DESCRIPTION OF THE TASK: Extract each line of the listing below that contains the word "should".

[Some records]
++++++++++

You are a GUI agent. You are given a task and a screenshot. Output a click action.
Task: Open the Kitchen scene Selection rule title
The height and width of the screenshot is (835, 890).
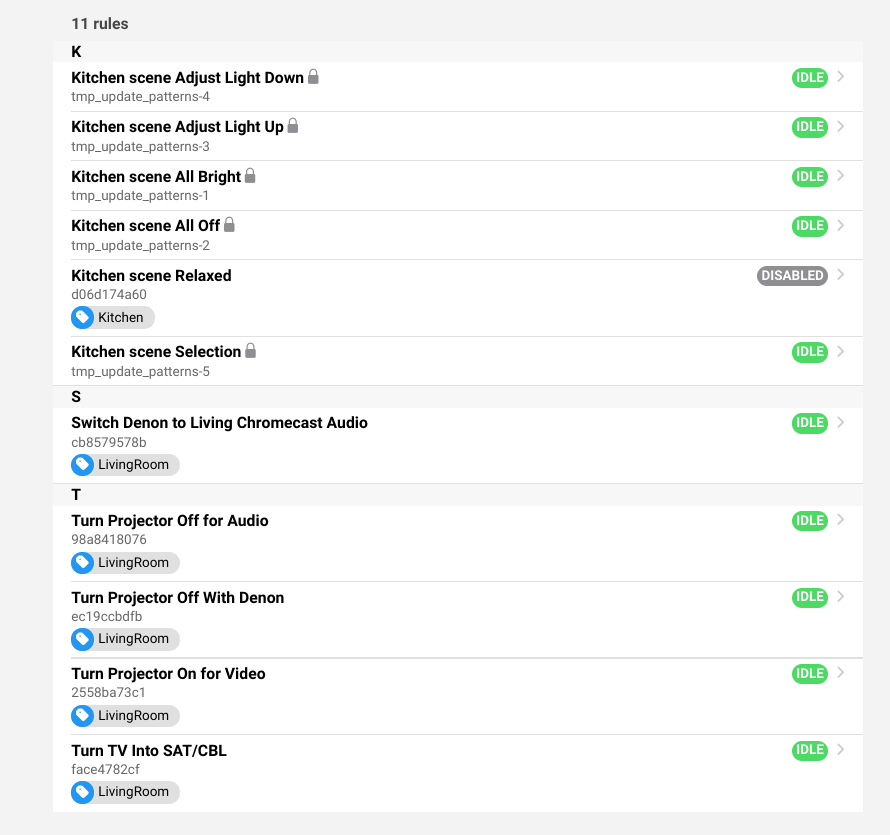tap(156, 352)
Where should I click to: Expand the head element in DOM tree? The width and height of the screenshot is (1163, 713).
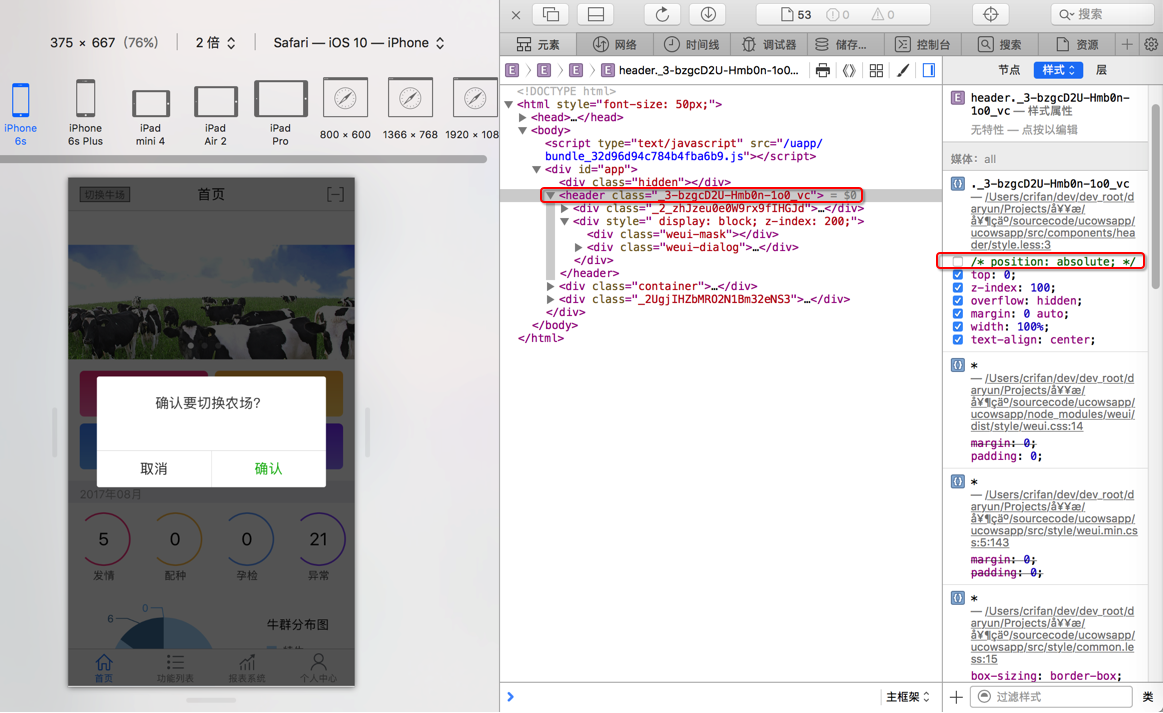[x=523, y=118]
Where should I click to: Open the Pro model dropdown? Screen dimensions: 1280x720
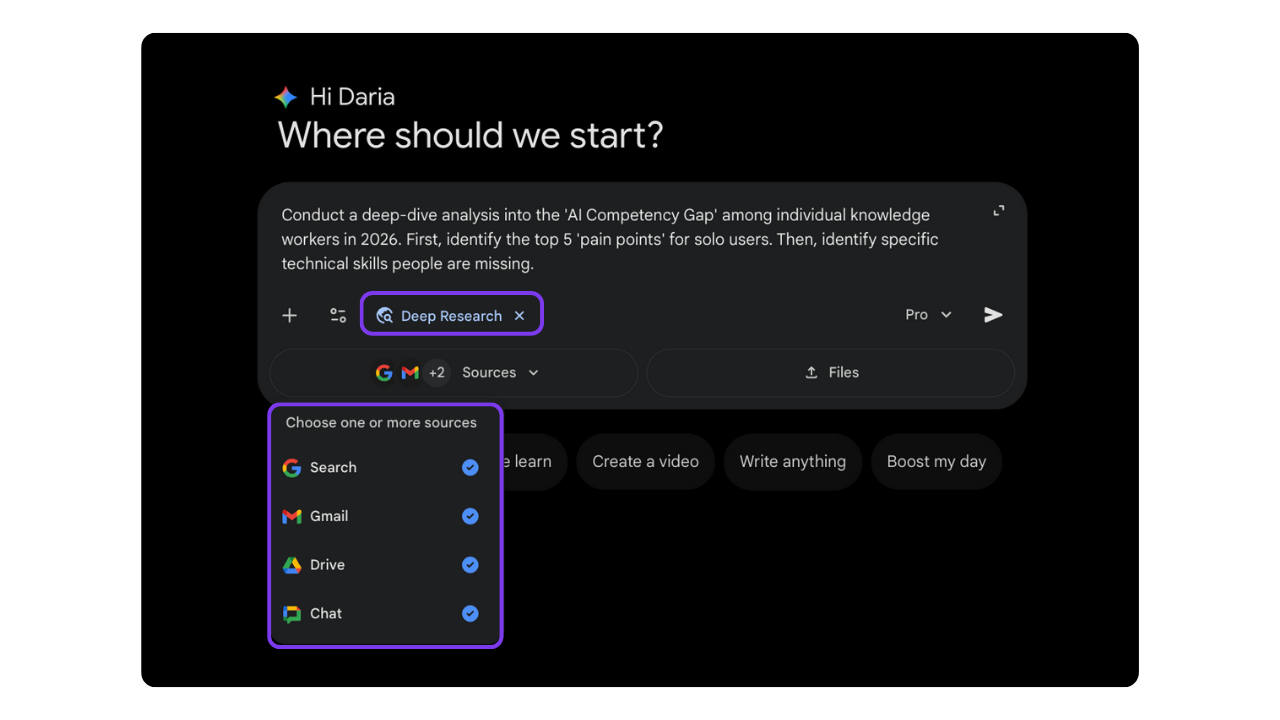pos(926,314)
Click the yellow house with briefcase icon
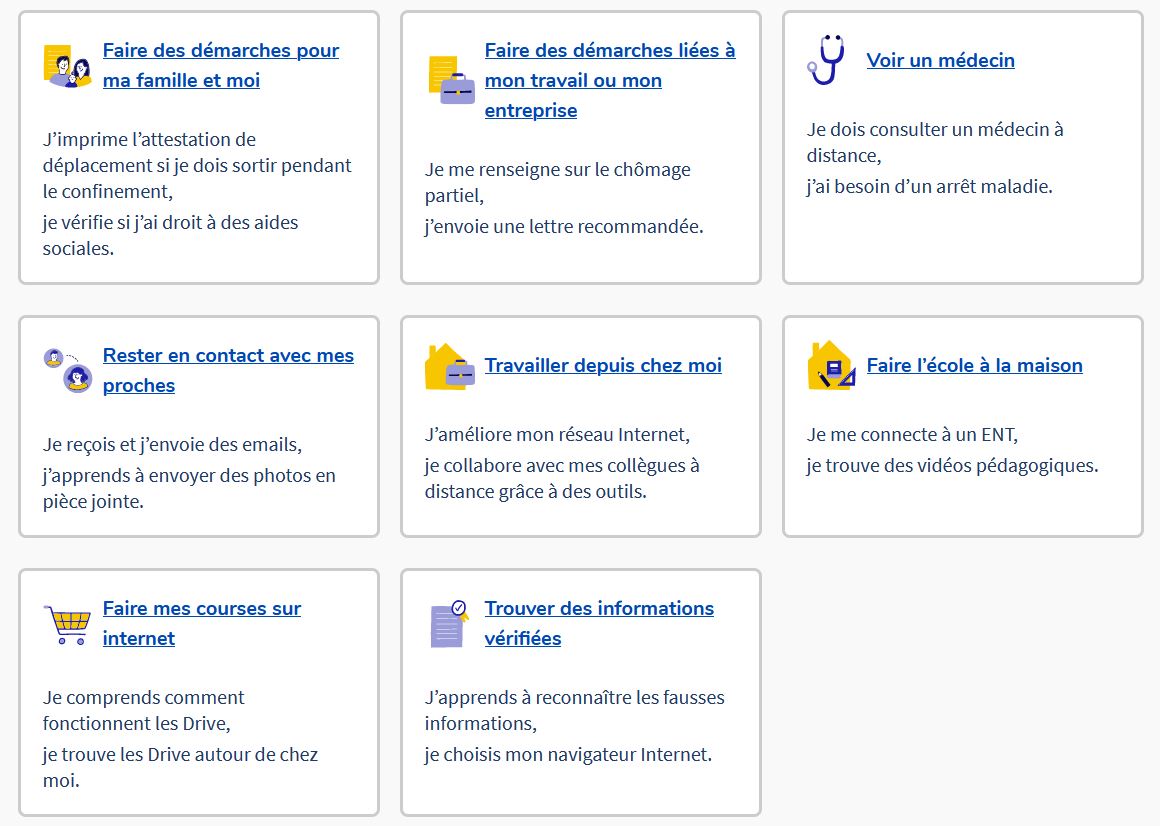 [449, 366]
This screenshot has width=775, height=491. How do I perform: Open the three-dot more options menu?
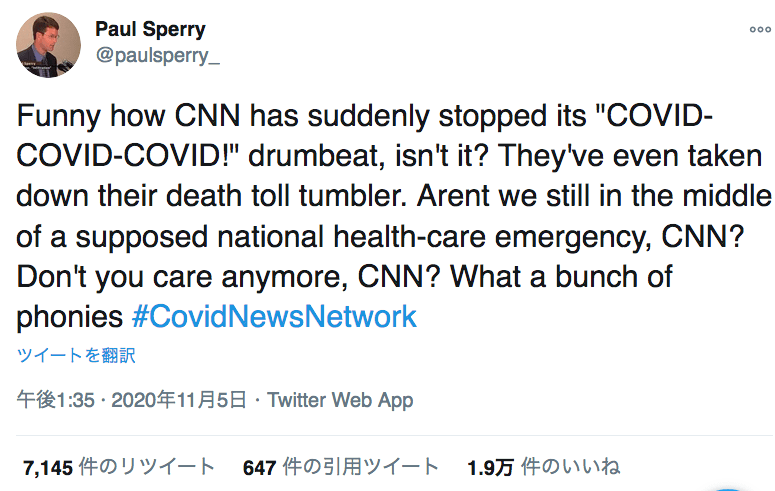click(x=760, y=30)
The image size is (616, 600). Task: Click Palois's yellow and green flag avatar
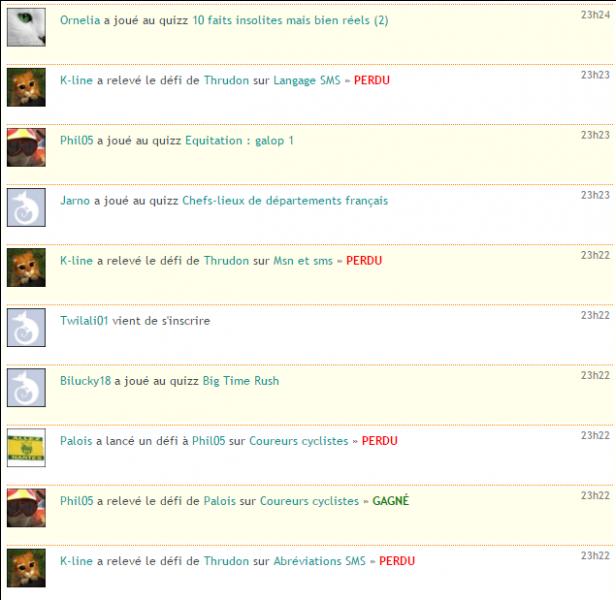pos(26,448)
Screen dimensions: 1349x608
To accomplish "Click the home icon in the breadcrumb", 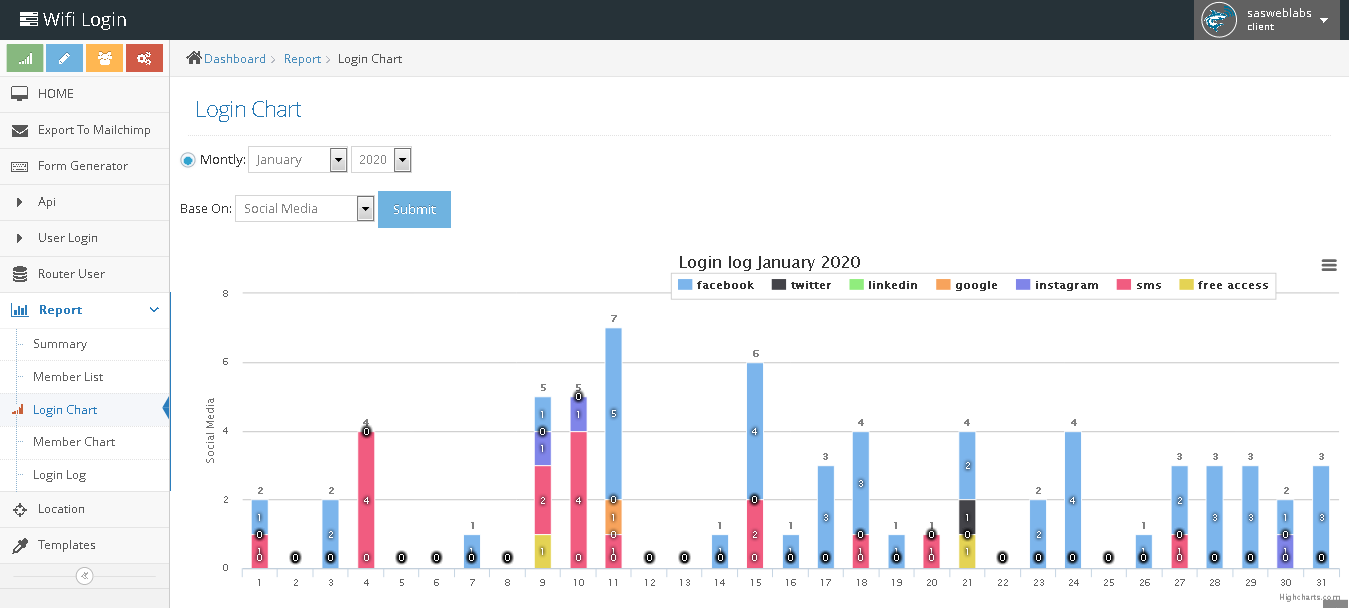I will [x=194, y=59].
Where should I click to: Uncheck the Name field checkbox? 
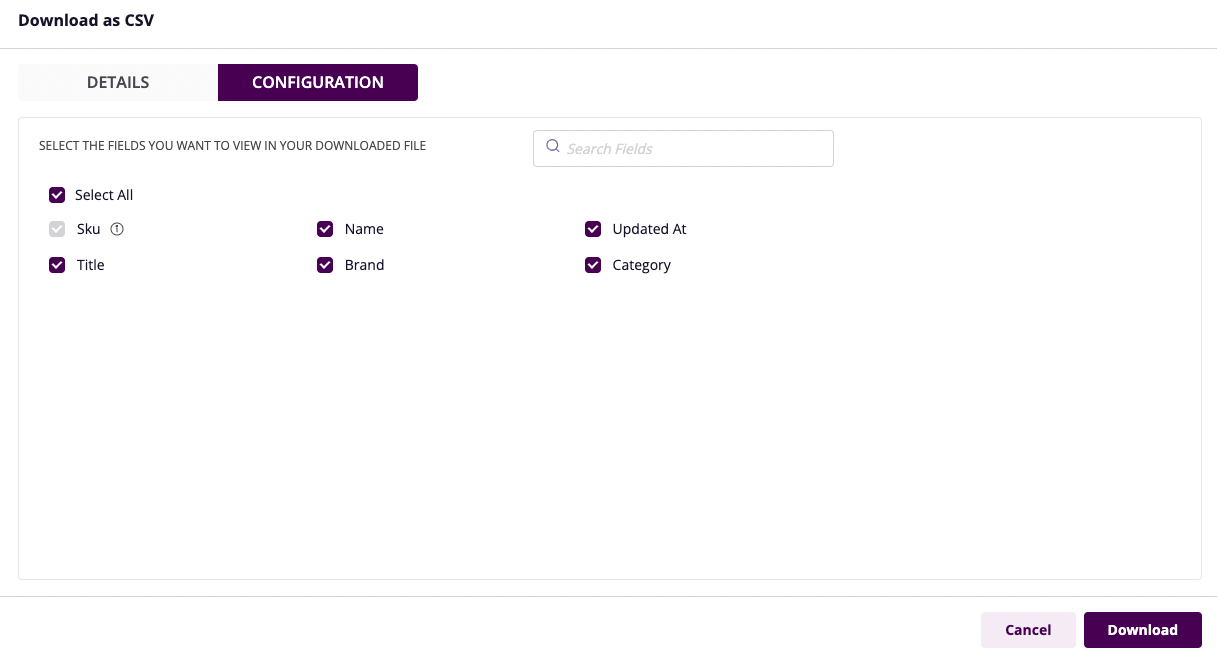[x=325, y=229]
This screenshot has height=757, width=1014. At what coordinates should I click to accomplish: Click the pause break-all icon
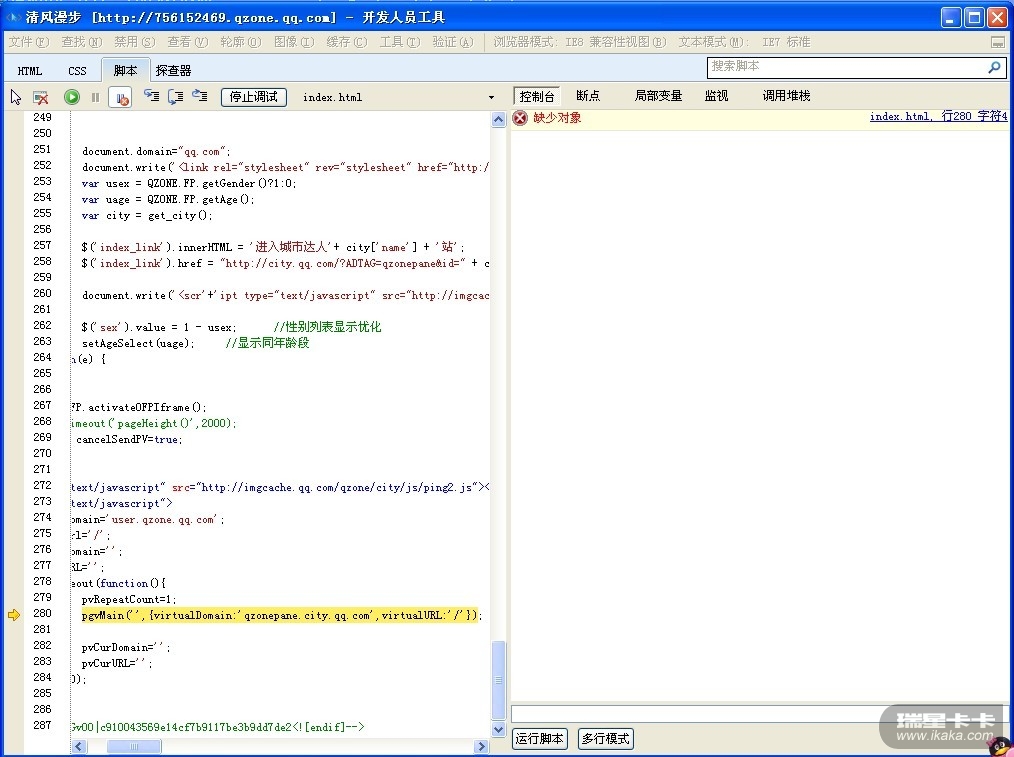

++++++++++

SOLUTION FOR THIS PROBLEM:
Where should I click to: Expand the head element in DOM tree? The width and height of the screenshot is (1163, 713).
Where should I click to: Open the Pro model dropdown? Screen dimensions: 1280x720
Where should I click to: Uncheck the Name field checkbox? 
This screenshot has height=757, width=1014. At what coordinates should I click to accomplish: Click the pause break-all icon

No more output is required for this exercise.